One of the things you can do via live video is tell your own story. How did you become interested in your course topic and how did you develop your expertise? What do you have to share that will make them experts too? Everyone likes a personal story – share yours.


Promote Your Snippet Lessons on Instagram

If live videos still don’t seem like your piece of cake, go on Instagram.

There you can mix those up with some good old photos. Make solid use of hashtags, because people will search for topics related to yours and find you. Use great visuals and write captions that will drive readers to your snippet videos (which in turn will drive them to registration for your course). If you want some great ideas, you might check out Foundr Magazine on Instagram. You can use quotes that relate to what your course will teach, along with amazing photos.
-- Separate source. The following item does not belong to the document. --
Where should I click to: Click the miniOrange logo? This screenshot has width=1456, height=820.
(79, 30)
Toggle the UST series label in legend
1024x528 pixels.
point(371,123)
Add “Upgrades” in Your Blog Posts

Once your blog is established, create some more in-depth posts once or twice a month. These will go deeper into some of your course content, and offer some type of an “upgrade” (e.g. a list of resources, a worksheet, etc.) in exchange for signing up for your email list or for sharing the post with five of their friends.


Have Giveaways to Incentivize

One of the best ways to promote your course is to give rewards for joining your email list or for sharing your course information. In exchange for the actions they take, you will put their names in a pool and draw one on a regular basis for an Amazon gift card.


Solicit and Use Affiliates

If there are other e-courses on related topics, contact those instructors and offer an affiliate program for referrals. These may be as high as 50%, but if this will get you enrollees for your first launch, it will be worth it.


Establish Urgency

Consider having an open-close launch. If you have a cut-off point for enrollments, you will set up a sense of urgency among those who are hesitating. There are people who just have a tough time making a decision and need a little push.


You may actually have an “evergreen” course, one in which people may enroll at any time. Once you have launched that first session with a closed-cart launch, you can then provide open enrollment.

Get Those Testimonials

Even if you have only 4-5 enrollees for your first launch, your goal is to get really positive testimonials from those participants. To get these, it will be important to offer incentives so that you get 100% of those enrollees to sing your praises. This is important material that you can use to promote. People listen to others before they listen to you.


Run Ads

This is a tricky strategy, because you have to place those ads in the right places, and that is not always easy to do. Before you spend money on this, consult with other e-course instructors in related niches and find out what has worked best for them.


Use Influencers

This takes time and a process of building relationships with influencers in your niche. But if you can build those relationships, and influencers are impressed with what you are offering, they will be willing to promote your course. Sometimes, offering incentives will be necessary, but they are well worth it. After all, this is where your target audience will be.


Can you implement all of these strategies today? Of course, you cannot. So, pick those that you can do right now and add more as you go along.

Remember, establishing yourself as a great e-course instructor takes time. You have to be patient, do all that you can to promote yourself and your course, and be happy as enrollments grow steadily over time. Those that have made it in this “business” have not taken shortcuts. They have built up a following slowly by offering courses that their audiences need and want. they have promoted themselves and their courses through a variety of methods, and they have developed a following of satisfied students. You can do the same.